## [WHAT IS EXPECTED]
Restate all the data exactly, so that each line is the same as before.

:: MATERIAL PROVIDED

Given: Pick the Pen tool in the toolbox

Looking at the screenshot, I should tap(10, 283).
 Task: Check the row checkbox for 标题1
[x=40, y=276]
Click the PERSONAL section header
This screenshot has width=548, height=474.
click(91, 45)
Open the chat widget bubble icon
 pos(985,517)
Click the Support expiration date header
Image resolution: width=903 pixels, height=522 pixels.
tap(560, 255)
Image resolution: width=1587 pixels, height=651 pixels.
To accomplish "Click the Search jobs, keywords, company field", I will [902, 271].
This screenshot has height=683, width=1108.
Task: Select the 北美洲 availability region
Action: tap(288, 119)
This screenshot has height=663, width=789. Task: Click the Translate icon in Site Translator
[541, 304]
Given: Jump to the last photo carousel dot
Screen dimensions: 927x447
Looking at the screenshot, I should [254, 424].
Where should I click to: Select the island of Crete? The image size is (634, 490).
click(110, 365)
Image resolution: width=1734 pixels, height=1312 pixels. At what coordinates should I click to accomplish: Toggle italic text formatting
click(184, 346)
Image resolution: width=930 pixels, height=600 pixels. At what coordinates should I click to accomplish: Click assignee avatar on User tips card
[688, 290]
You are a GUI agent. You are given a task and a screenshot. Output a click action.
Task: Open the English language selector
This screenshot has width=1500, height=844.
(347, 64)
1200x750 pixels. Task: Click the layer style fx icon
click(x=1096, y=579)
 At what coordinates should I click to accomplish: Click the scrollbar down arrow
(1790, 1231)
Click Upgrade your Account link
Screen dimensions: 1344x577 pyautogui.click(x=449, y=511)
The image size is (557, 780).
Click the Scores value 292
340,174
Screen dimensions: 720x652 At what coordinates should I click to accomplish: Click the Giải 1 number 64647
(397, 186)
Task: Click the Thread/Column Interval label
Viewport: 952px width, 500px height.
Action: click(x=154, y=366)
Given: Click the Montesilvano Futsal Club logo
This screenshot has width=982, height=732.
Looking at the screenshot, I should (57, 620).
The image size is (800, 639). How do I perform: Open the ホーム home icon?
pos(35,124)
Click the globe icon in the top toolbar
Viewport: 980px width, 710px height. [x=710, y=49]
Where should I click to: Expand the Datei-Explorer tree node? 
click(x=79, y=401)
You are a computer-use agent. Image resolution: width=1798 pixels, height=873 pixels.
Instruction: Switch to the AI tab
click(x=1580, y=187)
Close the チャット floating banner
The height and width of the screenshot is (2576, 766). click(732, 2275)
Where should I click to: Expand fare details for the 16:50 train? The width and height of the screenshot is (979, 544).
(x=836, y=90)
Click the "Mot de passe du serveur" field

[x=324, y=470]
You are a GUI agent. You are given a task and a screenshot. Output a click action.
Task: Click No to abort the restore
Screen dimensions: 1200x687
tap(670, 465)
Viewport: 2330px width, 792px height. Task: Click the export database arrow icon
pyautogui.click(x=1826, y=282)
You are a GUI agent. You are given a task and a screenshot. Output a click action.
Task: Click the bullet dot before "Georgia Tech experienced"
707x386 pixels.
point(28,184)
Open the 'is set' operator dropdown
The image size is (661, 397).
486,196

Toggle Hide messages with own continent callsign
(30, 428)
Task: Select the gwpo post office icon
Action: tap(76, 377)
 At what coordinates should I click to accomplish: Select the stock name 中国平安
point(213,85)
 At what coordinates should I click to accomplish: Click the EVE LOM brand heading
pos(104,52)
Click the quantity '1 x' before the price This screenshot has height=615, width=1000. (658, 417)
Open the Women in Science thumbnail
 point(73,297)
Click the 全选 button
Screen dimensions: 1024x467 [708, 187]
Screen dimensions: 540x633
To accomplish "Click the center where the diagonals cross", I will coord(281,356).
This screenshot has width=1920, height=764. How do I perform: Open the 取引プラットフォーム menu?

::::

## [ANSWER BOX]
Given: Pick the Pen tool in the toolbox

Looking at the screenshot, I should tap(10, 283).
 Task: Check the row checkbox for 标题1
[x=40, y=276]
Click the PERSONAL section header
This screenshot has width=548, height=474.
click(91, 45)
Open the chat widget bubble icon
 pos(985,517)
Click the Support expiration date header
Image resolution: width=903 pixels, height=522 pixels.
tap(560, 255)
Image resolution: width=1587 pixels, height=651 pixels.
To accomplish "Click the Search jobs, keywords, company field", I will [902, 271].
This screenshot has height=683, width=1108.
Task: Select the 北美洲 availability region
Action: tap(288, 119)
This screenshot has height=663, width=789. Task: Click the Translate icon in Site Translator
[541, 304]
Given: Jump to the last photo carousel dot
Screen dimensions: 927x447
Looking at the screenshot, I should [254, 424].
Where should I click to: Select the island of Crete? The image size is (634, 490).
click(110, 365)
Image resolution: width=1734 pixels, height=1312 pixels. At what coordinates should I click to accomplish: Toggle italic text formatting
click(184, 346)
Image resolution: width=930 pixels, height=600 pixels. At what coordinates should I click to accomplish: Click assignee avatar on User tips card
[688, 290]
You are a GUI agent. You are given a task and a screenshot. Output a click action.
Task: Open the English language selector
This screenshot has width=1500, height=844.
(347, 64)
1200x750 pixels. Task: Click the layer style fx icon
click(x=1096, y=579)
 At what coordinates should I click to accomplish: Click the scrollbar down arrow
(1790, 1231)
Click Upgrade your Account link
Screen dimensions: 1344x577 pyautogui.click(x=449, y=511)
The image size is (557, 780).
Click the Scores value 292
340,174
Screen dimensions: 720x652 At what coordinates should I click to accomplish: Click the Giải 1 number 64647
(397, 186)
Task: Click the Thread/Column Interval label
Viewport: 952px width, 500px height.
Action: click(x=154, y=366)
Given: Click the Montesilvano Futsal Club logo
This screenshot has width=982, height=732.
Looking at the screenshot, I should (57, 620).
The image size is (800, 639). How do I perform: Open the ホーム home icon?
pos(35,124)
Click the globe icon in the top toolbar
Viewport: 980px width, 710px height. [x=710, y=49]
Where should I click to: Expand the Datei-Explorer tree node? 
click(x=79, y=401)
You are a computer-use agent. Image resolution: width=1798 pixels, height=873 pixels.
Instruction: Switch to the AI tab
click(x=1580, y=187)
Close the チャット floating banner
The height and width of the screenshot is (2576, 766). click(732, 2275)
Where should I click to: Expand fare details for the 16:50 train? The width and height of the screenshot is (979, 544).
(x=836, y=90)
Click the "Mot de passe du serveur" field

[x=324, y=470]
You are a GUI agent. You are given a task and a screenshot. Output a click action.
Task: Click No to abort the restore
Screen dimensions: 1200x687
tap(670, 465)
Viewport: 2330px width, 792px height. Task: Click the export database arrow icon
pyautogui.click(x=1826, y=282)
You are a GUI agent. You are given a task and a screenshot. Output a click action.
Task: Click the bullet dot before "Georgia Tech experienced"
707x386 pixels.
point(28,184)
Open the 'is set' operator dropdown
The image size is (661, 397).
486,196

Toggle Hide messages with own continent callsign
(30, 428)
Task: Select the gwpo post office icon
Action: tap(76, 377)
 At what coordinates should I click to accomplish: Select the stock name 中国平安
point(213,85)
 At what coordinates should I click to accomplish: Click the EVE LOM brand heading
pos(104,52)
Click the quantity '1 x' before the price This screenshot has height=615, width=1000. (658, 417)
Open the Women in Science thumbnail
 point(73,297)
Click the 全选 button
Screen dimensions: 1024x467 [708, 187]
Screen dimensions: 540x633
To accomplish "Click the center where the diagonals cross", I will coord(281,356).
This screenshot has width=1920, height=764. How do I perform: Open the 取引プラットフォーム menu?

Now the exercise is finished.